Minor nitpick: on kinda-average U.S. home internet, with a medium-low power laptop decoding in software, the actual time to load an image could be a wash because of decode time, even with the dramatically-improved software AV1 decoders.
However, using native decoders with proper SIMD optimizations shouldn't be too bad. dav1d achieves 100fps in full HD on SSE3 CPUs and A11. Only mass-market Android phones are really worrying, so it may be possible to do content negotiation that is aware of trade-off between the device and network speed.
That's with multiple threads, the actual frame latency is much worse than 1/100s on a typical SSE3 CPU, if you're just decoding a single frame/image on a single thread. Decoding each image with multiple threads, you'll run into issues with throughput.
That's not to say there aren't times it's worth it, and hardware decoders will start to become a reasonable way to do this (especially on Linux/Chrome OS, where it should now take less time to wire things like this up thanks to v4l2 m2m devices), but regardless there will continue to be a crossover between decode-dominant and network-dominant image loading.
Each pixel on the screen will be updated many times during the rendering process.
With bandwidth increasing faster than CPU speeds, their use started declining in the early 2000's, and pretty much no software uses progressive jpegs by default now.
Even though progressive is more costly than baseline, they're both relatively cheap. JPEG was designed when CPUs were clocked at 25Mhz.
Progressive JPEGs are significantly smaller (thanks to having a Huffman table per scan), and they're the default in all image optimization tools and services (MozJPEG, ImageOptim, Cloudflare's Polish, etc.).
For a long time progressive JPEGs had a slow path in libjpeg-turbo, but this has been improved recently, and there's still room for more optimization. For example, a DC-only preview could be decoded and rendered very cheaply (approx 1/64th cost in CPU and memory).

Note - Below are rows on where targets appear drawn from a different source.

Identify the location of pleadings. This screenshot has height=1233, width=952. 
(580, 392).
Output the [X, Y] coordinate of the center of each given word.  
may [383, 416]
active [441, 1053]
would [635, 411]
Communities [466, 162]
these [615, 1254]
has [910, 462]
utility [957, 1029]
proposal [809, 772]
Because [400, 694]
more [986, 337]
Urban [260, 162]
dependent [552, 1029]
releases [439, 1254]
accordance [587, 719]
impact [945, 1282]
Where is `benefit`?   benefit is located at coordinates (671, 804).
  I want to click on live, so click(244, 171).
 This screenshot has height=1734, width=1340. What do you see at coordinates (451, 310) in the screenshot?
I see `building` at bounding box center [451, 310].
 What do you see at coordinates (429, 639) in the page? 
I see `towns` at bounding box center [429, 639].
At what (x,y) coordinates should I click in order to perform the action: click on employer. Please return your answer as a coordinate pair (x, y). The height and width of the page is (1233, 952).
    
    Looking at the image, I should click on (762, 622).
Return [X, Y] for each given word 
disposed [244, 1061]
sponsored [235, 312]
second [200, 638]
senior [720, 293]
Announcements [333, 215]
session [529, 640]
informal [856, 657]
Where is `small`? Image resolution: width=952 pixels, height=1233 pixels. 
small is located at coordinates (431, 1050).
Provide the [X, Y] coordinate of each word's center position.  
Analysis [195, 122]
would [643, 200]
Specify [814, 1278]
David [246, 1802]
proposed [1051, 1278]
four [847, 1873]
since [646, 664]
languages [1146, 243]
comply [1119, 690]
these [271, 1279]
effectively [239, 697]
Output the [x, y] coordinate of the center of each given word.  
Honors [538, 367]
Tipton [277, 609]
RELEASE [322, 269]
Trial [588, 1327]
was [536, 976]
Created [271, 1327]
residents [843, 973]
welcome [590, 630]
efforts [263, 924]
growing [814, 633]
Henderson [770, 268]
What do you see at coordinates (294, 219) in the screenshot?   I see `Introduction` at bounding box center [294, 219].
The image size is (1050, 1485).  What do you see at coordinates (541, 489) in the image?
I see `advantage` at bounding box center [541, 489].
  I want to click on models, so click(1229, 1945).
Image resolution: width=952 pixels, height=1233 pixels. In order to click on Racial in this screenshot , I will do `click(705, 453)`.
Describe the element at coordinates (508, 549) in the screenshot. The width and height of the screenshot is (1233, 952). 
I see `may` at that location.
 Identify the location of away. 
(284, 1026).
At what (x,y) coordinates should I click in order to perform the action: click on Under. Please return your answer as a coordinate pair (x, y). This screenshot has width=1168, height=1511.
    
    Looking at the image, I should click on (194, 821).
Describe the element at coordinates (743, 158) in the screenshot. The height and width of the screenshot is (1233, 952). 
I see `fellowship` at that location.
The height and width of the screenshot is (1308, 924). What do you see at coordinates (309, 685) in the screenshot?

We're planning to contribute to libjpeg to make progressive rendering more optimized.
I suspect this is the issue... In a modern multi-process browser and OS, it's exceptionally hard to know if it's worth making a low-res render, or if there is more data sitting in kernel/application buffers somewhere which hasn't yet made it to the renderer due to CPU pressure. For example, if you have an event queue for un-gzipping and another for jpeg decompressing, you should never do any jpeg work unless the gzip queue is empty.
Every event queue in the system needs to correctly prioritize every step in the rendering process, otherwise work is wasted rendering a progressive jpeg more times than necessary.
Browsers already have delays and throttling for painting and relayout, because incremental rendering of HTML and DOM updates create lots of similar problems.
I don't know if browsers do it, but moving progressive image decoding to a very-low-priority thread would be an easy solution that solves 99% of the problem (nothing gets blocked, you get as much progressive rendering as you can spare CPU time).
It would be hard to be absolutely optimal about this, but my point is that in practice it's one or two extra renders, not O(n^2) you'd expect from synchronous redecoding on every byte received.